La SASU STANLEY SECURITY FRANCE fait valoir que:

- Monsieur [I] [H] a toujours reçu le soutien de sa hiérarchie dès lors qu'il en a fait la demande, et Monsieur [X] a ainsi reçu deux avertissements,

- elle a pris les mesures nécessaires à la suite de l'altercation du 5 septembre 2017 puisqu'il a été annoncé à Monsieur [I] [H] que Monsieur [X] ne serait plus placé sous sa responsabilité,

- la sanction disciplinaire à l'encontre de Monsieur [I] [H] était justifiée,

- aucun des griefs invoqués ne justifie la rupture aux torts de l'employeur.

L'ordonnance de clôture a été rendue le 16 octobre 2019 et l'audience de plaidoirie s'est tenue le 19 décembre 2019.

MOTIFS

Sur l'annulation de l'avertissement

L'article L. 1331-1 du code du travail dispose que constitue une sanction toute mesure, autre que les observations verbales, prise par l'employeur à la suite d'un agissement du salarié considéré par l'employeur comme fautif, que cette mesure soit de nature à affecter immédiatement ou non la présence du salarié dans l'entreprise, sa fonction, sa carrière ou sa rémunération.

Aux termes des dispositions de l'article L. 1333-1 code du travail, en cas de litige sur une sanction disciplinaire, le juge apprécie la régularité de la procédure suivie et si les faits reprochés au salarié sont de nature à justifier une sanction, et forme sa conviction au vu des éléments retenus par l'employeur pour prononcer la sanction et de ceux fournis par le salarié à l'appui de ses allégations. Si un doute subsiste, il profite au salarié.

En l'espèce, la lettre d'avertissement datée du 13 octobre 2017 est rédigée dans les termes suivants:

" (...)

En début d'après-midi, vous avez demandé à ces trois ingénieurs commerciaux de descendre au sous-sol faire "une vraie session phone" pendant deux heures, et vous aviez apporté café et bonbons.

Mr [X] a refusé de descendre, indiquant qu'il entendait rester dans la salle de travail des ingénieurs commerciaux où il était installé pour réaliser ses appels et qu'il "n'était pas un gamin, qu'il avait autre chose à faire".

Le ton est monté et vous vous êtes mis à crier à son encontre : "tu n'as rien branlé ce matin, tu n'es qu'un branleur!", et vous avez ajouté en vous dirigeant vers le bureau du directeur de zone, Mr [E], que Mr [X] allait devoir s'expliquer. Vous avez alors réitéré qu'il n"'était qu'un branleur!".

--------

Exercices:
1. D'après le texte, à quelle date s'est tenue l'audience de plaidoirie ?
2. Recopiez sans rien changer le passage du texte qui commence par les mots contenant « - la sanction » et s'achève sur « torts de l'employeur. ».

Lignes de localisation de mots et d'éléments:
--------

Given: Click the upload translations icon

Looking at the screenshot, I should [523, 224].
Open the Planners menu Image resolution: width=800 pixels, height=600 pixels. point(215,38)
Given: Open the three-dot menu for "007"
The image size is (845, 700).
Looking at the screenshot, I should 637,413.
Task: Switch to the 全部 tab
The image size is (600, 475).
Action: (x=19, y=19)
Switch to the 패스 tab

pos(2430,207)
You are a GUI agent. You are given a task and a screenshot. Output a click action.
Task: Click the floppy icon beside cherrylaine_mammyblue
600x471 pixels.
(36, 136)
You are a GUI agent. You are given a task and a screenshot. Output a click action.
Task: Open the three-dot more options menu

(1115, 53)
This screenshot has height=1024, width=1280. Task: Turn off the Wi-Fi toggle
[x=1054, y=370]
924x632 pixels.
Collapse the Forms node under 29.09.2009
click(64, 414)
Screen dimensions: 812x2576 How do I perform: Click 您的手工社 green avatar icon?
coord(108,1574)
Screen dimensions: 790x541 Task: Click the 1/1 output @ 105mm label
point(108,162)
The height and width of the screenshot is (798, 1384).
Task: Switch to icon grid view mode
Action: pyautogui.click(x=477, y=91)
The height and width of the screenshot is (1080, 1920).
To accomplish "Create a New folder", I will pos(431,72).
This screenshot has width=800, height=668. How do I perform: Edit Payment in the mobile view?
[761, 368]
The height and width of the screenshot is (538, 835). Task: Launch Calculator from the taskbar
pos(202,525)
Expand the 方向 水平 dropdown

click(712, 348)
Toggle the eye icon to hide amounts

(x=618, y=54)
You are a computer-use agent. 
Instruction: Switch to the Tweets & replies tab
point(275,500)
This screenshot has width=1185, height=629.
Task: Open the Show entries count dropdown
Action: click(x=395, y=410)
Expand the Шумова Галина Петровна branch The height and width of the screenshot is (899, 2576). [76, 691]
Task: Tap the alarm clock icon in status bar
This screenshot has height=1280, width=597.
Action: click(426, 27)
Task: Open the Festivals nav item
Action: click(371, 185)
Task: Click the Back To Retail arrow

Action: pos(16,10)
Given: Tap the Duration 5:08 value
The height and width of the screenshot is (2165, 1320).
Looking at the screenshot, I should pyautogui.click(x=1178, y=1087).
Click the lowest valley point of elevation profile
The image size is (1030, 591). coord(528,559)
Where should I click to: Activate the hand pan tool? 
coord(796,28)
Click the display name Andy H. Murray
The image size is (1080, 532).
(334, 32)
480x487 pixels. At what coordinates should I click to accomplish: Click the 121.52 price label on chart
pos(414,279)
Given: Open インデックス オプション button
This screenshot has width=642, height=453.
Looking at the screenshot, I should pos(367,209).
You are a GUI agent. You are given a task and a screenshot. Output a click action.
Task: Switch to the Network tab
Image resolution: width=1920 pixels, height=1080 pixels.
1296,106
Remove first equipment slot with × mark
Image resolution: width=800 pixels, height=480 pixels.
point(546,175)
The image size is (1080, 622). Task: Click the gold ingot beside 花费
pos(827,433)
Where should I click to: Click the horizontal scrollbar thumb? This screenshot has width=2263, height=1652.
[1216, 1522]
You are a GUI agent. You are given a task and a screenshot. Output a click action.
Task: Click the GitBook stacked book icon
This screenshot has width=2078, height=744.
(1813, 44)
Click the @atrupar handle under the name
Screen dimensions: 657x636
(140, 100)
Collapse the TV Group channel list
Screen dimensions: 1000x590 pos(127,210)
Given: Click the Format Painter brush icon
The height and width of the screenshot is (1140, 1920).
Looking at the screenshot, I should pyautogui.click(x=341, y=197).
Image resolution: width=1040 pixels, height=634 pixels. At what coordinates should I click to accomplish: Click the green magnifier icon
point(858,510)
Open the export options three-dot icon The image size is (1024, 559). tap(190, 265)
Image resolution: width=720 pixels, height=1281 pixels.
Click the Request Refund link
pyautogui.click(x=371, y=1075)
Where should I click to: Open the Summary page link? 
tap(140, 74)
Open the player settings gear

--------

Réponses attendues:
1. Le 19 décembre 2019.

2.
- la sanction disciplinaire à l'encontre de Monsieur [I] [H] était justifiée,

- aucun des griefs invoqués ne justifie la rupture aux torts de l'employeur.